ВАШИ ЗАДАНИЯ:
• A. В каких городах, согласно тексту об охотниках и экологах, есть охотфаки?
• B. Переведите, пожалуйста, на английский язык предложение из текста об охотниках и экологах: «Средства от охот вкладываются в егерскую службу, защиту угодий, биотехнические мероприятия.»
• C. Перепишите из текста об охотниках и экологах всё от слов «Я с большой» вплоть до слов «если прямо сказать.».

ФРАГМЕНТ ДОКУМЕНТА:
•••
Я с большой грустью в последнее время читаю и слушаю взаимные нападки охотников и экологов (я сразу вывожу за рамки текущего диалога зоозащитников, потому что они – совсем «не про это»).
Значительную часть моей жизни эти понятия были синонимами (и даже первый охотничий билет я получил в рамках подразделения кружка юннатов). А сейчас они ими быть перестают. В глазах значительного большинства населения это точно. Да и в моих частично, если прямо сказать.
Если читать и слушать наших околоохотничьих иерархов, то в охоте у нас творятся полные благолепие и благорастворение воздухов. Именно «охотники», а не «экологи» сегодня по-настоящему защищают природу. Средства от охот вкладываются в егерскую службу, защиту угодий, биотехнические мероприятия. У нас есть Центрохотконтроль, НИИ им. Б. Житкова, охотфаки в Кирове, Иркутске, Благовещенске – то есть научная основа для развития охотоведения, охрана природы входит в которое как одно из составляющих. Есть поддержка международного природоохранного сообщества: в поддержку трофейной охоты как механизма охраны природы высказываются и IUCN, и WWF, и даже, страшно сказать, GreenPeace. Конечно, высказываются неоднозначно и с оговорками, но тем не менее. Поэтому выступают честные «экологи» сегодня не против честных «охотников» и охоты, а против сильно испорченного имиджа «охотников». Частично этот имидж подпортили мы сами: «кто-то кое-где у нас порой». Частично на нас льют ушаты грязи враги: зоозащитники, агенты иностранных организаций. Частично – просто неразумное городское население не хочет понимать роли охоты в мировом балансе природоохранной деятельности и всячески выступает против. Пишет петиции на change.org, скажем.
И есть, есть, говорят умные люди, способы справиться с этими всеми напастями. Это, прежде всего, контрбатарейная борьба, как называют её пиарщики. Борьба за имидж. Рассказ о том, как охотники на самом деле защищают природу. Кормят зверушек. Платят деньги, вкладываемые в природоохранные проекты. Показ хороших охотничьих хозяйств с результатом их деятельности. Демонстрация фильмов на экране. Отмежевание от браконьерства во всех его видах. Ну и ещё можно было б особо оголтелых критиков объявить врагами нынешнего государственного строя. Восстановить систему госпромхозов. Вернуть Главохоту. И посадить в неё её же бывшего функционера К.…
Ну и с другой стороны – экологи призывают к полному запрету весенней охоты, ограничению сроков охоты вообще, ограничению списков охотничьих видов (можно путём внесения в Красную книгу, но есть и ещё способы). Ограничению доступа собак в угодья. А можно попробовать выступить за полный запрет охоты – а ну-ка, поглядим, что получится?
•••
ИСХОДНЫЕ ДАННЫЕ:

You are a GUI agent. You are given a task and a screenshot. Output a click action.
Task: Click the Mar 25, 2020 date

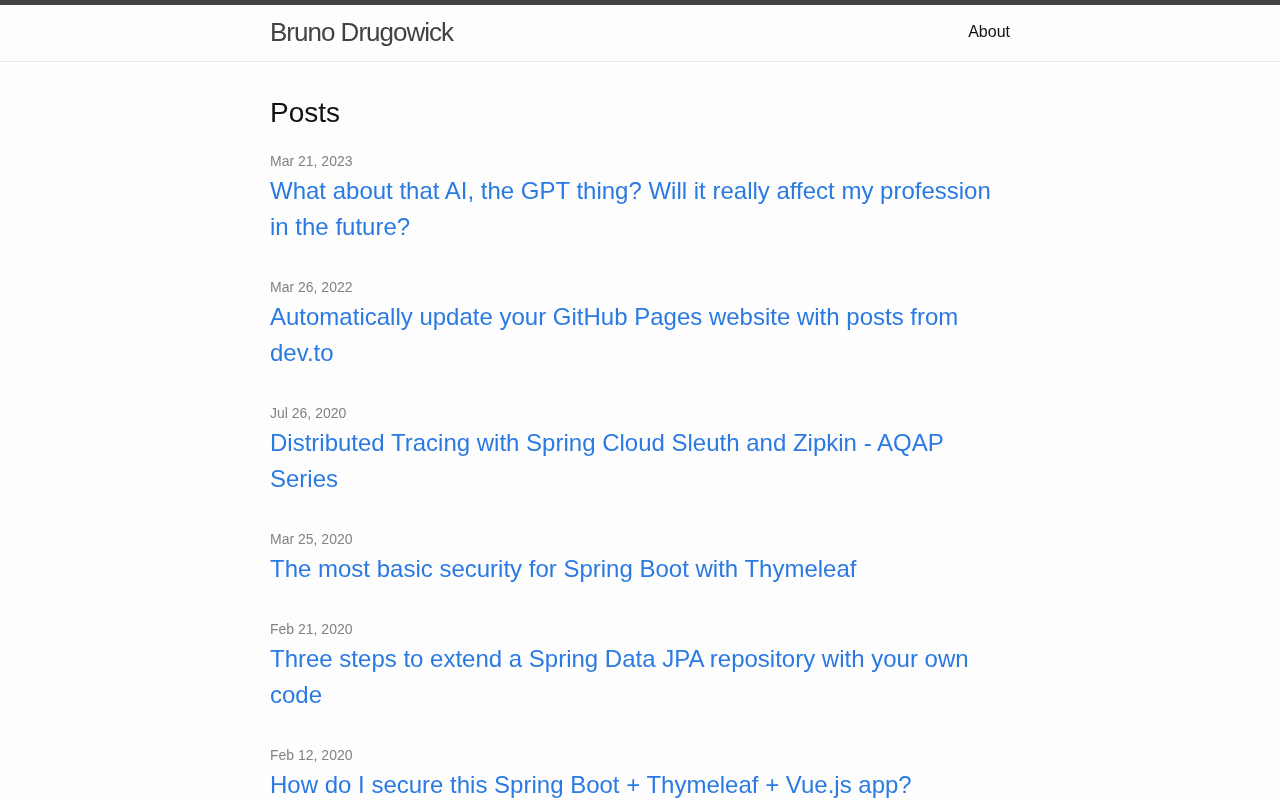311,539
•••
ОТВЕТЫ НА ЗАДАНИЯ:
• A. В Кирове, Иркутске и Благовещенске.

• B. Funds from hunting are invested in the gamekeeping service, the protection of hunting grounds, and biotechnical measures.

• C.
Я с большой грустью в последнее время читаю и слушаю взаимные нападки охотников и экологов (я сразу вывожу за рамки текущего диалога зоозащитников, потому что они – совсем «не про это»).
Значительную часть моей жизни эти понятия были синонимами (и даже первый охотничий билет я получил в рамках подразделения кружка юннатов). А сейчас они ими быть перестают. В глазах значительного большинства населения это точно. Да и в моих частично, если прямо сказать.